Overall, many researchers alleged that Bem’s (2011) using questionable research practices led to the results (see Schimmack 2018, for an overview).

#definition Publication Bias

Refers to distortions in which publications with significant results are more likely to be published than studies with non-significant results.

A third stream of work focused on bringing together evidence from multiple studies to assess the cumulative evidence on precognition.

Mossbridge and Radin (2018) reviewed the empirical evidence for precognition effects and they concluded that “(…) several classes of experiments have demonstrated time-reversed anomalies under tightly controlled protocols.” and “it seems to us that precognition may eventually be considered just one of several forms of prediction that have evolved to enhance our survival.” (p. 89). In 2016, Bem et al. (2016) conducted a meta-analysis of precognition effects as well. In contrast to some of the replications, they concluded that the combined evidence showed decisive evidence in favor of the psi theory. However, if the evidence in the individual studies included in these meta assessments is full of false positives (see above), a combined birds’ eye view would make it seem like there is a lot of evidence in favor of the psi theory, too. Put differently, researchers worried that the results of these meta assessments were biased, too (Wagenmakers 2014).

4.3 Conclusion

In the question of a parapsychological effect, one can conclude that the empirical data is conflicting and sometimes directly contradictory. Evidence seems to accumulate that suggests a small precognition ability in humans. However, there are reasons to worry that this evidence is unreliable and the source of methodological and statistical artifacts. Research needs to be done in order to understand the potential nature and mechanisms underlying the time-reversed anomalies reported, and to address the continued skepticism and justified worries about uninformative evidence that this theory has triggered.

#yourturn

Would you bet on the psi theory?

As controversial as the area of parapsychology and Bem’s study of “feeling the future” might have been, it did promote a body of research and resulted in a discussion of adequate measures of effects. The scientific discourse shed further light on the relevance of replication and meta-studies as well as pre-registration and open science, aiming to reduce data manipulation and enhance transparency of research and reproducibility of results.

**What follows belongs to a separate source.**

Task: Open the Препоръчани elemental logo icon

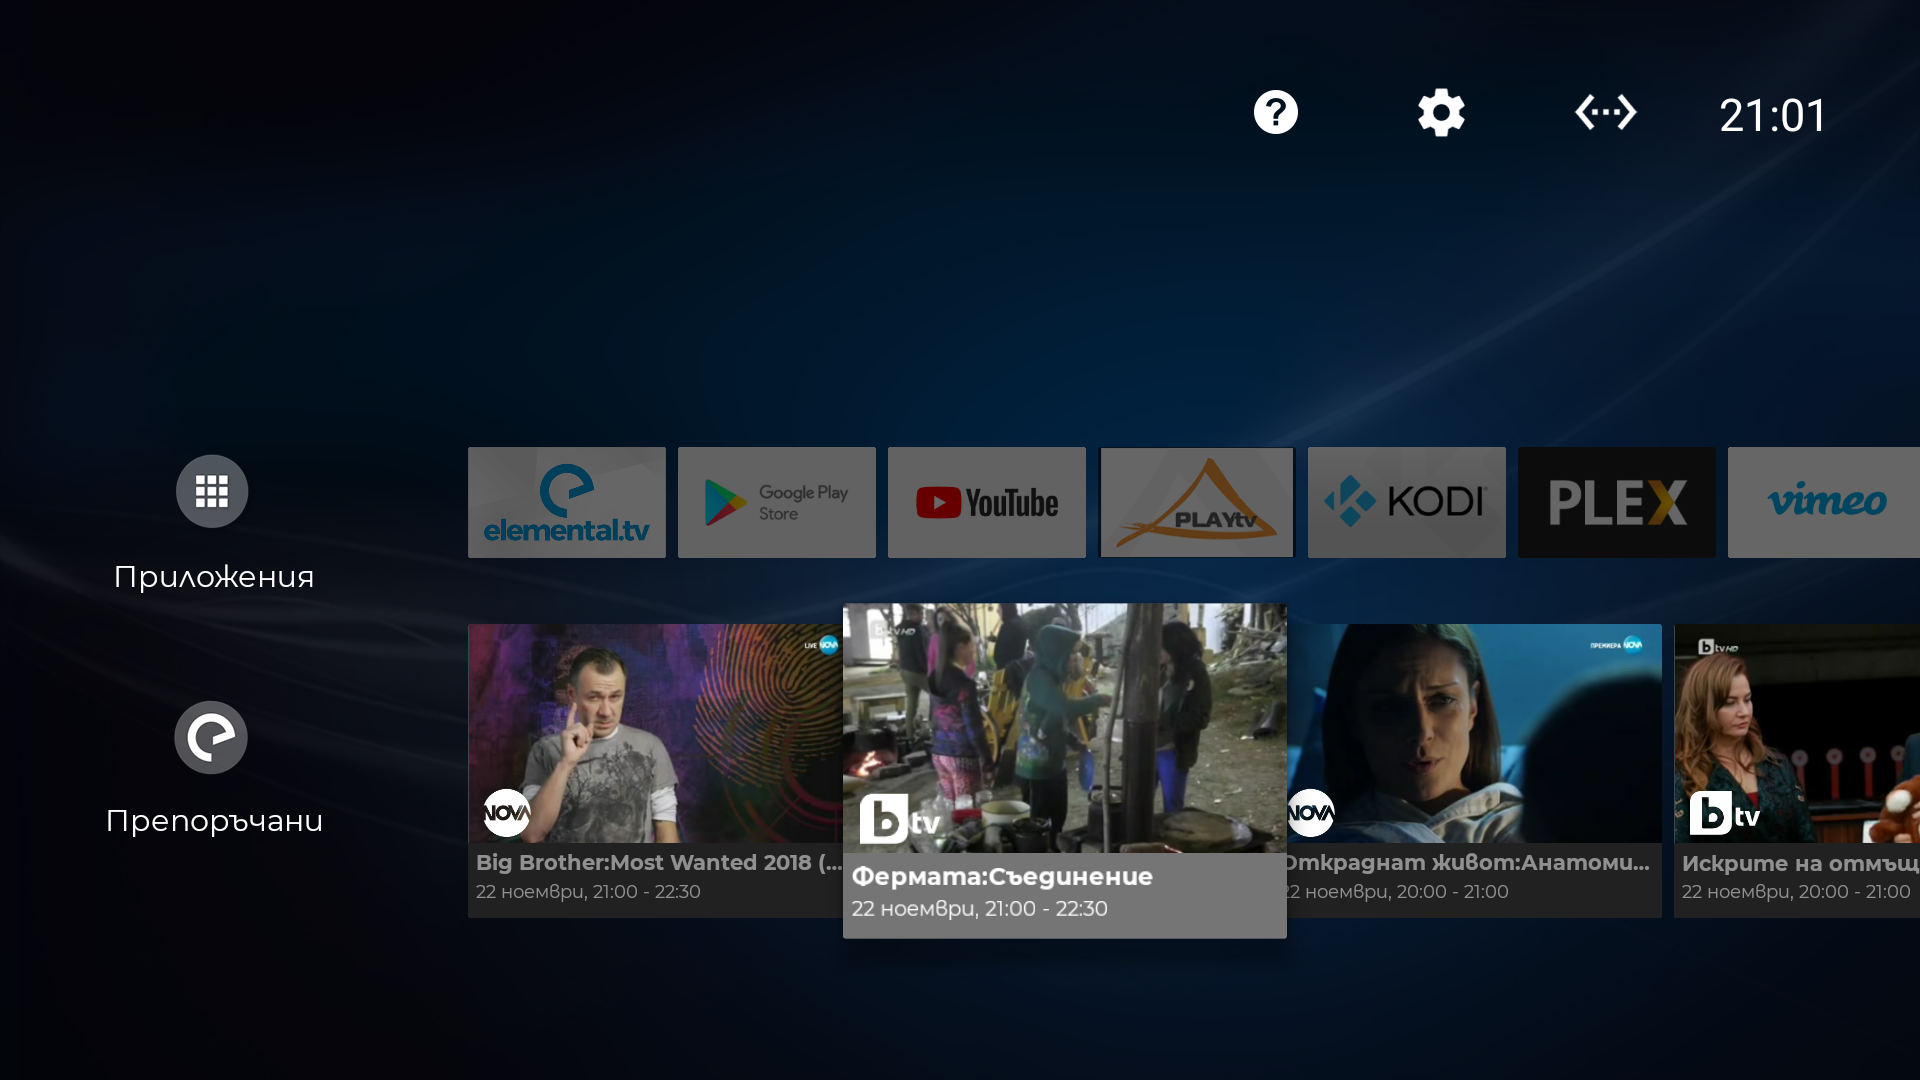Action: click(211, 737)
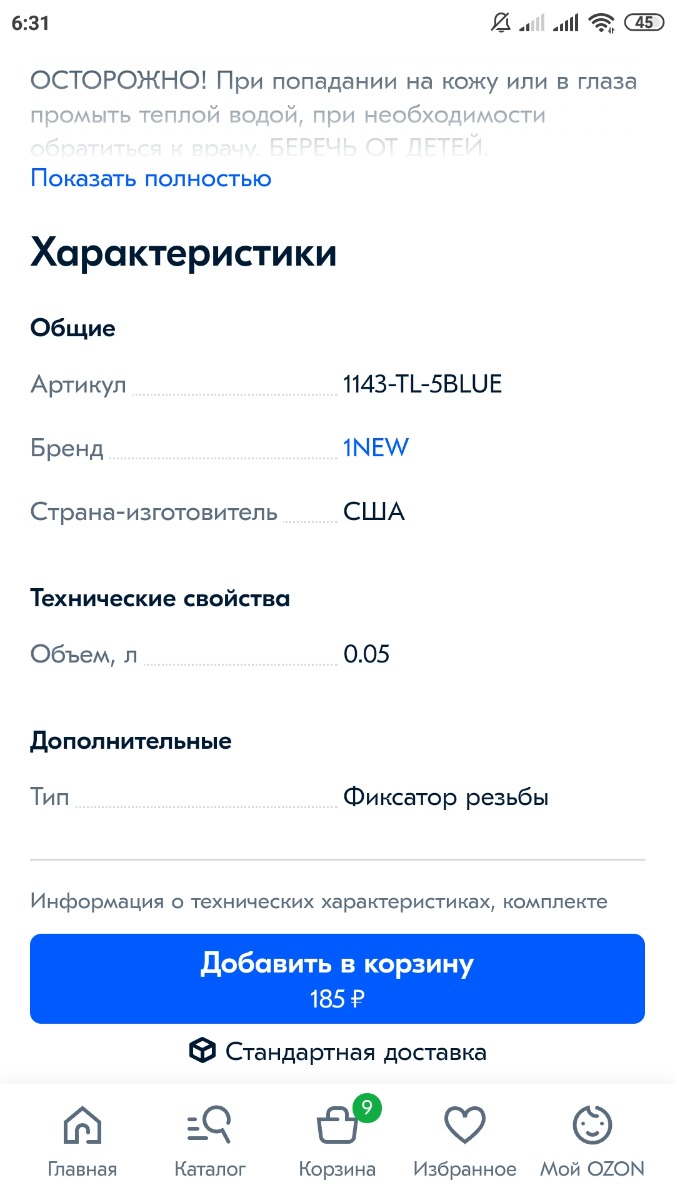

Bem’s (2011) study triggered considerable debate about whether research practices in psychology were appropriate for creating robust, reliable, and valid insights (see Wagenmakers et al. 2011). The publication of Bem’s (2011) psi article was akin to a turning point, at which questionable research practices and misaligned incentives in the field culminated. Its publication, among other developments, sparked a larger debate about how psychological research should be conducted, published, and rewarded (Simmons, Nelson, and Simonsohn 2011).